The delays to the project since Syriza’s rise to power following last January’s snap elections have added pressure to the project’s schedule, according to which work will need to commence within 2016. This boils down to meaning that licensing procedures for the Greek segment of the project, planned to carry mostly Azeri natural gas to central Europe via Greece and Albania, will need to be issued within the next few weeks and months. Otherwise, this major foreign investment, valued at 1.5 billion euros, may end up being placed in doubt.

Officials at the TAP consortium are now awaiting the results of the upcoming Greek elections, the country’s third showdown at the polls this year, including the referendum held on the bailout terms, before any further moves are made.

At last week’s energy ministry handover ceremony – where Ioannis Golias, a former Dean at the National Technical Univesity of Athens, was appointed energy minister for Greece’s interim government – Skourletis reiterated his predecessor’s call for increased benefits in exchange for the pipeline’s route through Greece. He noted that negotiations on this matter were at a crucial stage.

Without a doubt, Skourlelis was far more diplomatic than his outspoken predecessor, who, when replaced at the energy ministry, had candidly opposed the TAP project.
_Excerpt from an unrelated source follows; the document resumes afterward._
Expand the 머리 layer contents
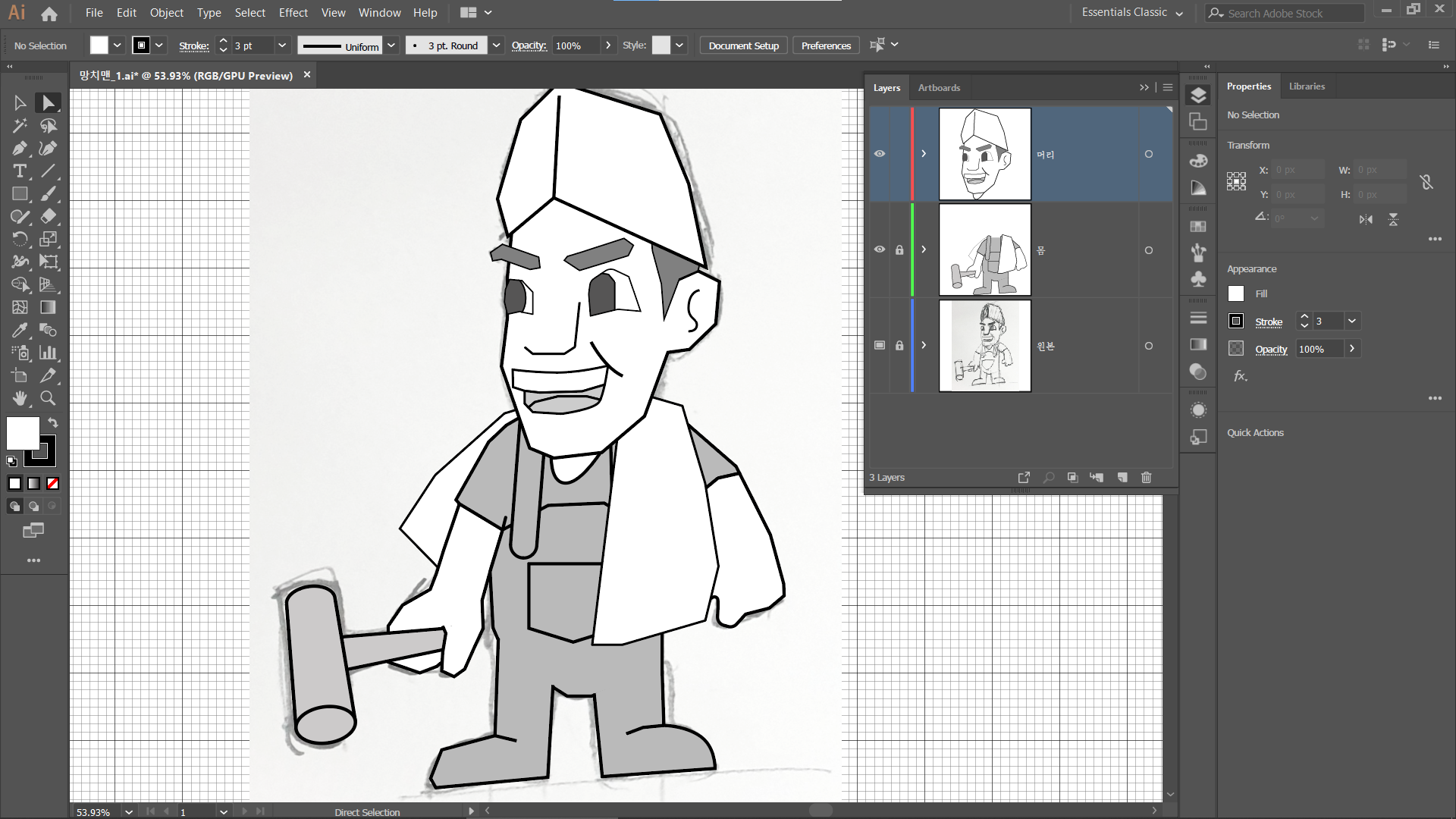 click(924, 154)

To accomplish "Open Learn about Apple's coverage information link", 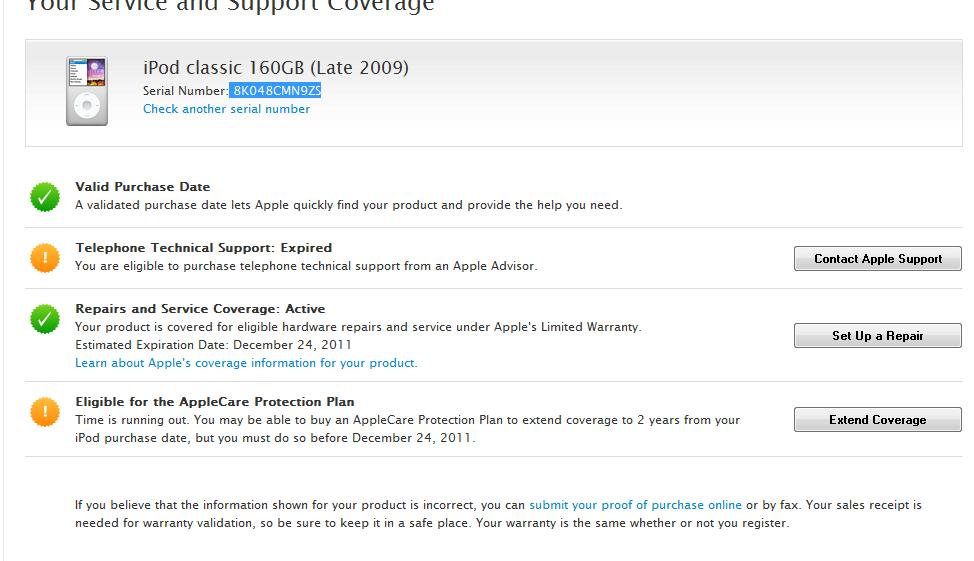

Besides reiterating his demand for increased land-use compensation to farmers and local communities, as well as route revisions, Lafazanis had also called for increased tax rates on the TAP consortium. The milder Skourletis was far more subdued, at last week’s handover ceremony, expressing hope that the negtiations will lead to favorable results, while adding that Greece aspires to develop into an energy hub that may contribute to European energy security.